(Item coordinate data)
>>
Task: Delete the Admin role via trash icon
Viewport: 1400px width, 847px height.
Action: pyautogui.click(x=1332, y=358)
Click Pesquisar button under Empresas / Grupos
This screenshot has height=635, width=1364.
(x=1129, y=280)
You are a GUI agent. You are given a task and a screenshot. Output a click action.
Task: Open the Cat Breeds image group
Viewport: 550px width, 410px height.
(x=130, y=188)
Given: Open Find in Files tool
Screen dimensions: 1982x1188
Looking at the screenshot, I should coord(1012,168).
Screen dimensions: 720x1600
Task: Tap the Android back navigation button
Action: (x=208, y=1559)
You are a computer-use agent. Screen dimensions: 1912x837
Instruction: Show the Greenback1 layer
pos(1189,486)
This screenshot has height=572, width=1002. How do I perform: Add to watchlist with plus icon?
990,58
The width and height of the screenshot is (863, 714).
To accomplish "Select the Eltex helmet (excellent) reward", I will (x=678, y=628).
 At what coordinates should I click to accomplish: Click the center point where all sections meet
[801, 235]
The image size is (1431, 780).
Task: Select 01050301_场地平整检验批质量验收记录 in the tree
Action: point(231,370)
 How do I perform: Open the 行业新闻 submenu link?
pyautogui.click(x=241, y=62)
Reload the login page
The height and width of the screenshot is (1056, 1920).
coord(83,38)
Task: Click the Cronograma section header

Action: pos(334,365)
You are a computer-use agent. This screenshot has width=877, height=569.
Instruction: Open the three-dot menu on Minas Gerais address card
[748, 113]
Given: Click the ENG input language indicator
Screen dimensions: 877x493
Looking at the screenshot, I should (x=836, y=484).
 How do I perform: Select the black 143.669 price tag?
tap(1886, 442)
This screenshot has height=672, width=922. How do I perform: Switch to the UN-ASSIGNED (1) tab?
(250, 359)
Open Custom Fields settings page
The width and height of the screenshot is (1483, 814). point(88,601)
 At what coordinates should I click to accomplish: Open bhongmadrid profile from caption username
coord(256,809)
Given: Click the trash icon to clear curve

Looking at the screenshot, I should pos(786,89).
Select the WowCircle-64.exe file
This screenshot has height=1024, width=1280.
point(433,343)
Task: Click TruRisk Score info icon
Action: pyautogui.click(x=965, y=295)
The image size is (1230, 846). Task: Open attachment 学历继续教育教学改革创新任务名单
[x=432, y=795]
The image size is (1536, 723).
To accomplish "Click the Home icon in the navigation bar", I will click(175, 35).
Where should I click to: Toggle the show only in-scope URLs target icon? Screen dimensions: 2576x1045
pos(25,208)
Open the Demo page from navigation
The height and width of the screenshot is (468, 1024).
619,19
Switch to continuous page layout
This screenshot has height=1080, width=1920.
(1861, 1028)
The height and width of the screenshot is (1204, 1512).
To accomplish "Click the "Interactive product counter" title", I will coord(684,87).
<<
Task requirements. How many lines of the material contain the string "agent", with case counting? Reply with the number alone.

Solution. 3